Menlo Park, Calif.-based Robinhood first disclosed the investigation earlier this month when it filed paperwork to go public. The company told investors at the time that a proposed settlement with the New York Department of Financial Services would require Robinhood’s crypto brokerage to engage a monitor and pay a fine of at least $10 million.
A spokeswoman for Robinhood declined to comment. A NYDFS representative said the investigation is ongoing and declined to comment further.
In its initial filings to go public, Robinhood said New York regulators alleged “certain deficiencies in our policies and procedures regarding risk assessment, lack of an adequate incident response and business continuity plan, and deficiencies in our application development security.” The company has shared few other details.
NYDFS requires financial firms to have anti-money-laundering programs that include collecting basic customer data, responding to law-enforcement requests and evaluating transactions for risks such as sanction violations.
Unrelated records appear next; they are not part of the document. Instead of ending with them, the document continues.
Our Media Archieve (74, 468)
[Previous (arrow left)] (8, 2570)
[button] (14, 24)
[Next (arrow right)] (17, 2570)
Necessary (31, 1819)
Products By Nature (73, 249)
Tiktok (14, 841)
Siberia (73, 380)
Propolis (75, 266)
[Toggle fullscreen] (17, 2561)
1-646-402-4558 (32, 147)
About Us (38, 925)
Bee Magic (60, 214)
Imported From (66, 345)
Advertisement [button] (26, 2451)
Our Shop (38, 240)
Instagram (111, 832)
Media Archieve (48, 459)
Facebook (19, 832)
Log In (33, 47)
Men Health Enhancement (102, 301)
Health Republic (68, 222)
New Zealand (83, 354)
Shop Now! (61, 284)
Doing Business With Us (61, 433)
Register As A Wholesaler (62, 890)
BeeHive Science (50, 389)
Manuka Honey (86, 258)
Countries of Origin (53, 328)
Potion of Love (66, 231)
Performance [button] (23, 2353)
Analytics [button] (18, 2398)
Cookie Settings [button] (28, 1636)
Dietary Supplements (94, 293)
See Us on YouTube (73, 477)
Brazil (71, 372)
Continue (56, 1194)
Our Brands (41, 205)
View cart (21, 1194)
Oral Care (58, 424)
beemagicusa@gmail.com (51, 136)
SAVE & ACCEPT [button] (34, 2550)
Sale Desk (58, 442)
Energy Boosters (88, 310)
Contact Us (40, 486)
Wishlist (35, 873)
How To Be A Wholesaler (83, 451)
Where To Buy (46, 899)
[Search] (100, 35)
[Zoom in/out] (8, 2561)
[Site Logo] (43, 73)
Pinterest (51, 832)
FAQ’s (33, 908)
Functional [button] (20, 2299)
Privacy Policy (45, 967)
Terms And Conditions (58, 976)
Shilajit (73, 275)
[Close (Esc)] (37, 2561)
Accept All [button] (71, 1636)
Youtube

The agency also mandates that companies maintain cyber defenses and contingency plans in the event of a hack.
State and federal regulators have ramped up their scrutiny of cyber protections of privately owned critical infrastructure, such as financial services firms, as foreign intelligence agencies and hacking groups target more U.S. companies.
U.S. officials at the same time are increasing scrutiny of crypto transactions, many of which run through foreign exchanges, in the hope of spotting criminal activities such as tax evasion or digital ransom payments.
Robinhood expects its initial public offering to value the company, which boomed as retail investors poured money into markets, at about $33 billion.